[PROVIDED INFORMATION]

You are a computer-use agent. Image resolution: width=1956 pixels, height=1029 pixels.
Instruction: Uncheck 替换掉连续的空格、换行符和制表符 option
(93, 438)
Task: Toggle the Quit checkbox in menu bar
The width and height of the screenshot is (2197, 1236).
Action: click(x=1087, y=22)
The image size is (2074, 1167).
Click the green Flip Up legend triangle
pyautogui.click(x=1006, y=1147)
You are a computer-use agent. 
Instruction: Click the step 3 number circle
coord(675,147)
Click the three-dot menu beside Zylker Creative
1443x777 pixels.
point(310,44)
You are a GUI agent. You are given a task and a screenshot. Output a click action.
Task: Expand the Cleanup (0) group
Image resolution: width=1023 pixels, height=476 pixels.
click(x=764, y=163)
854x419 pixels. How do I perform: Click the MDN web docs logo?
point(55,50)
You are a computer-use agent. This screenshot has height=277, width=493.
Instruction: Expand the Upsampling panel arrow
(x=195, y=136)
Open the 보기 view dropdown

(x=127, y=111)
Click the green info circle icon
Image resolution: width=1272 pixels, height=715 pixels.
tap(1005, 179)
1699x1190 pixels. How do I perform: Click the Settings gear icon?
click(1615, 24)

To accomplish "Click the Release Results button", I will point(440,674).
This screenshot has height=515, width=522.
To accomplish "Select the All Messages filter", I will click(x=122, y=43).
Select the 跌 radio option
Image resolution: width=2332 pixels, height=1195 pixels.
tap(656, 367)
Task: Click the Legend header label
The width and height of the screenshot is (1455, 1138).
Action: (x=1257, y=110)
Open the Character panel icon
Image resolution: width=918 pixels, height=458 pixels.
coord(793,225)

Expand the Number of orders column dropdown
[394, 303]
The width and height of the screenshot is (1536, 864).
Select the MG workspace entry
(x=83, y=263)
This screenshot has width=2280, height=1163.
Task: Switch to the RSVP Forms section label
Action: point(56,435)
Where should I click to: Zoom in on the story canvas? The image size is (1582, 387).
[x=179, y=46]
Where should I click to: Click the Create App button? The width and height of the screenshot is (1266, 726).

[WHAT IS BEING ASKED] Copy the material above back out, exactly as written.

[TASK OUTPUT]
You are a computer-use agent. Image resolution: width=1956 pixels, height=1029 pixels.
Instruction: Uncheck 替换掉连续的空格、换行符和制表符 option
(93, 438)
Task: Toggle the Quit checkbox in menu bar
The width and height of the screenshot is (2197, 1236).
Action: click(x=1087, y=22)
The image size is (2074, 1167).
Click the green Flip Up legend triangle
pyautogui.click(x=1006, y=1147)
You are a computer-use agent. 
Instruction: Click the step 3 number circle
coord(675,147)
Click the three-dot menu beside Zylker Creative
1443x777 pixels.
point(310,44)
You are a GUI agent. You are given a task and a screenshot. Output a click action.
Task: Expand the Cleanup (0) group
Image resolution: width=1023 pixels, height=476 pixels.
click(x=764, y=163)
854x419 pixels. How do I perform: Click the MDN web docs logo?
point(55,50)
You are a computer-use agent. This screenshot has height=277, width=493.
Instruction: Expand the Upsampling panel arrow
(x=195, y=136)
Open the 보기 view dropdown

(x=127, y=111)
Click the green info circle icon
Image resolution: width=1272 pixels, height=715 pixels.
tap(1005, 179)
1699x1190 pixels. How do I perform: Click the Settings gear icon?
click(1615, 24)

To accomplish "Click the Release Results button", I will point(440,674).
This screenshot has height=515, width=522.
To accomplish "Select the All Messages filter", I will click(x=122, y=43).
Select the 跌 radio option
Image resolution: width=2332 pixels, height=1195 pixels.
tap(656, 367)
Task: Click the Legend header label
The width and height of the screenshot is (1455, 1138).
Action: (x=1257, y=110)
Open the Character panel icon
Image resolution: width=918 pixels, height=458 pixels.
coord(793,225)

Expand the Number of orders column dropdown
[394, 303]
The width and height of the screenshot is (1536, 864).
Select the MG workspace entry
(x=83, y=263)
This screenshot has width=2280, height=1163.
Task: Switch to the RSVP Forms section label
Action: point(56,435)
Where should I click to: Zoom in on the story canvas? The image size is (1582, 387).
[x=179, y=46]
Where should I click to: Click the Create App button? The width and height of the screenshot is (1266, 726).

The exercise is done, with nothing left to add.